For Am West Airlines, it is kind of hard to compare phoenix to the other cities because phoenix accounts for about 6000 flights compares to the other cities that are each under a thousand flights each. In this case Am West Airlines focuses on flights to phoenix where flights to phoenix would be considered an outlier compared to the other flights. However it is safe to say that customers can confidently take the flights to phoenix as the majority of the flights to pheonix are on time. The same thing can be said about LA, san diego and seattle as the majority of the flights are on time. The issues comes down to going into san francisco because we do have a higher percentage of flight delays compared to the other cities. Consumer confidence might be lower taking am west airlines into san francisco as opposed if they were traveling to the other cities. They are better off taking Alaska airlines to san fransico as the proportion of flight delays to time arrival is lower than am airlines.

Now lets talk about the data we see for alaska airlines.
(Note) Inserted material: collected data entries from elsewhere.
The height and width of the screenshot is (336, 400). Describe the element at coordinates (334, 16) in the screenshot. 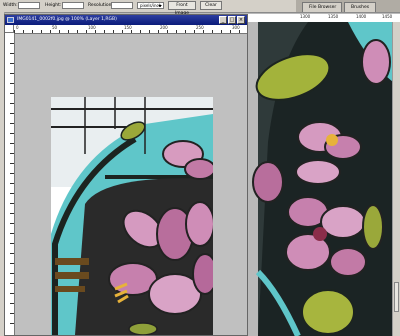

I see `ruler-label: 1350` at that location.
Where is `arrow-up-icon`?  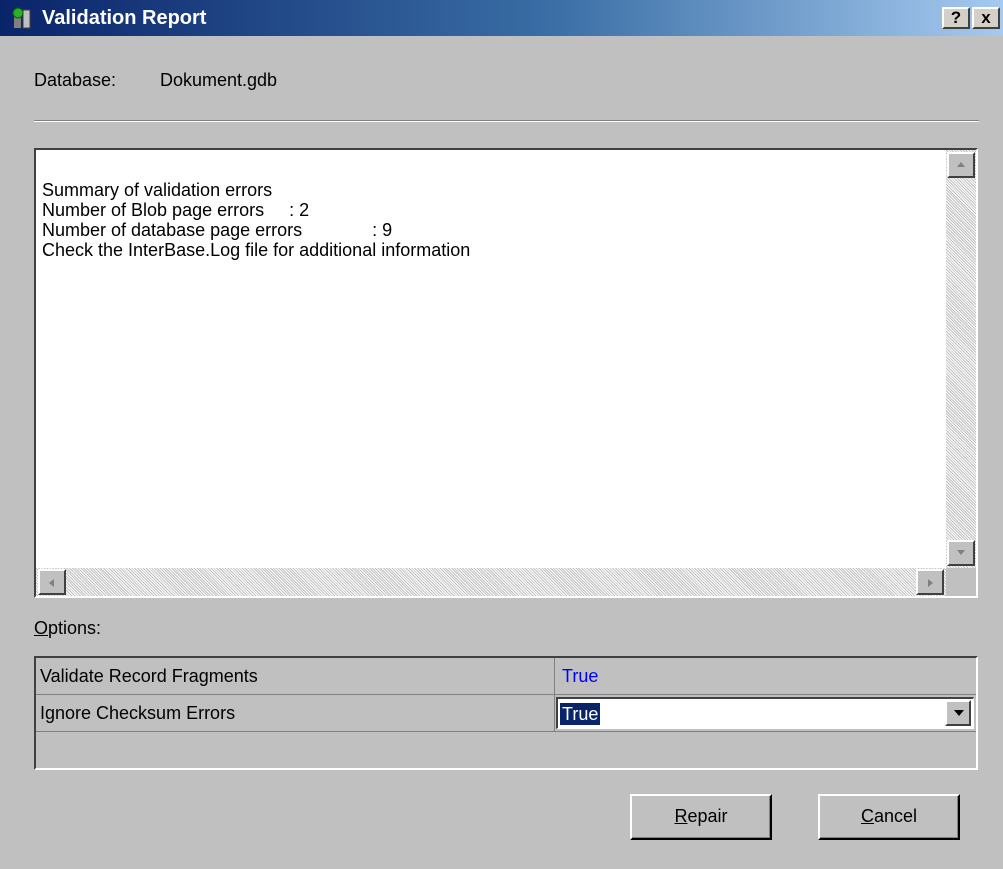
arrow-up-icon is located at coordinates (961, 164).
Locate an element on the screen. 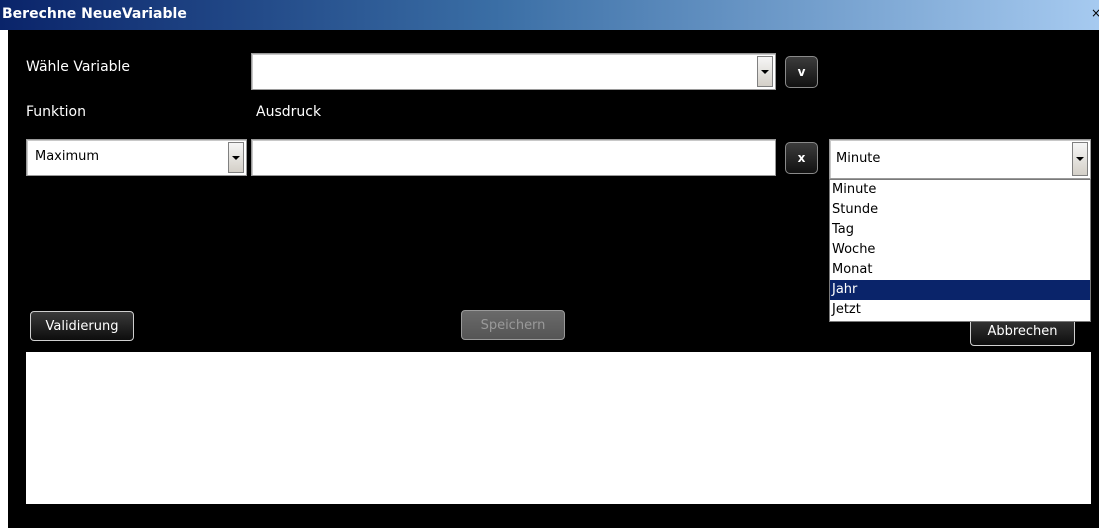  dropdown-option: Minute is located at coordinates (960, 190).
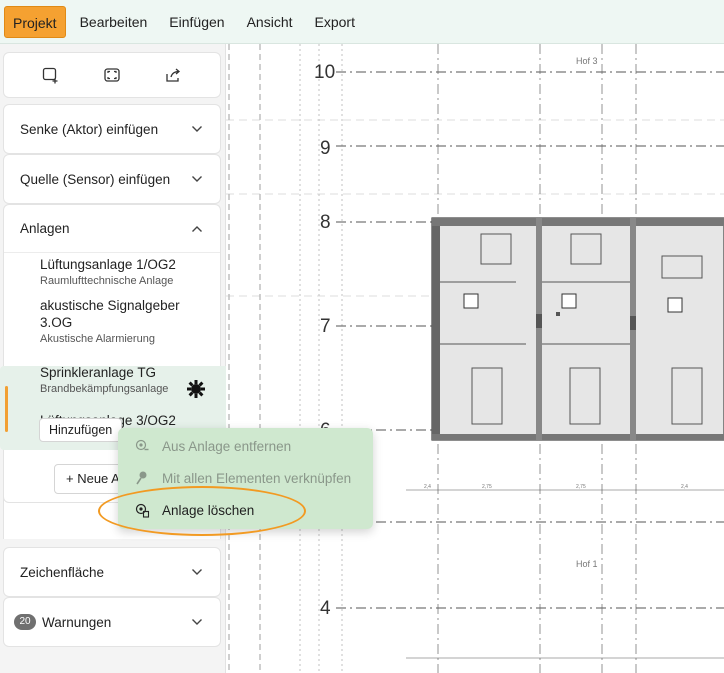  I want to click on list-item-subtitle: Raumlufttechnische Anlage, so click(107, 281).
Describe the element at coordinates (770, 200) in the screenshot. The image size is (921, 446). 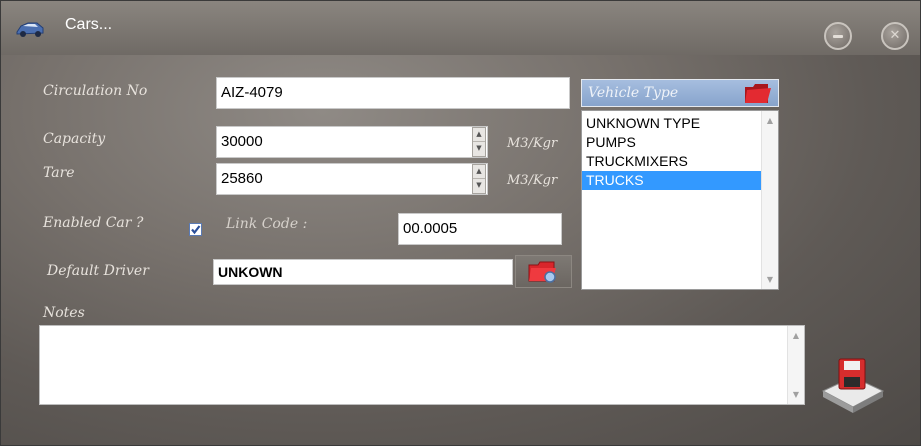
I see `vehicle-type-scrollbar: ▲ ▼` at that location.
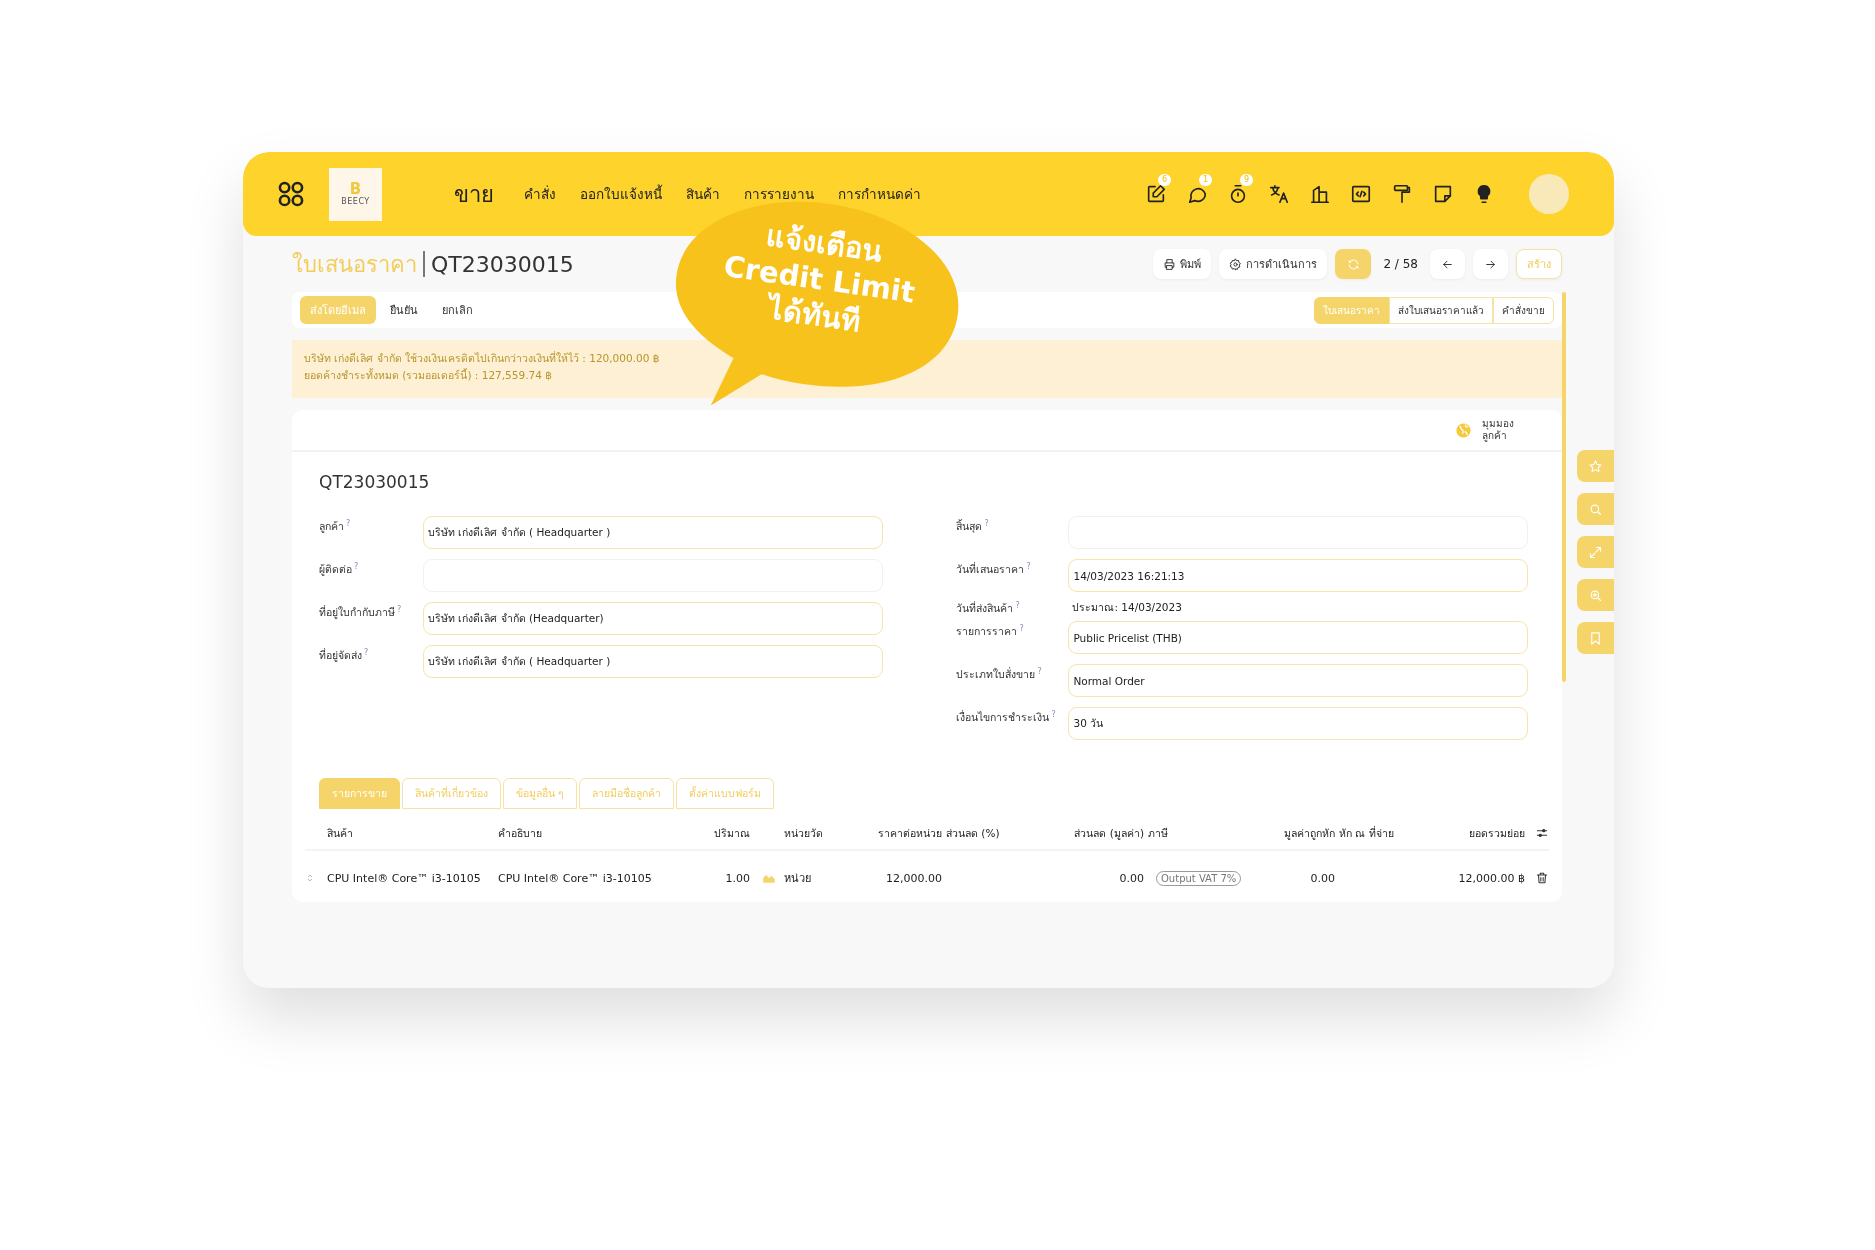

We face the issue as before as we have a large amount of flights going into seattle compared to the other cities. This is why we would see a larger amount of flight delays going into seattle due to there being a large amount of trips landing in seattle. We do however still see that the majority of flights landing in seattle are on time, therefore consumer confidence should remain high as the flights land in seattle. The same thing can be said about the other cities as the majority of flights landing in all the other cities are arriving on time. The flight delays are proportionally low compared to arrival on times. There should be high confidence in taking alaska airlines to arriving into any of the following cities taking alaska airlines.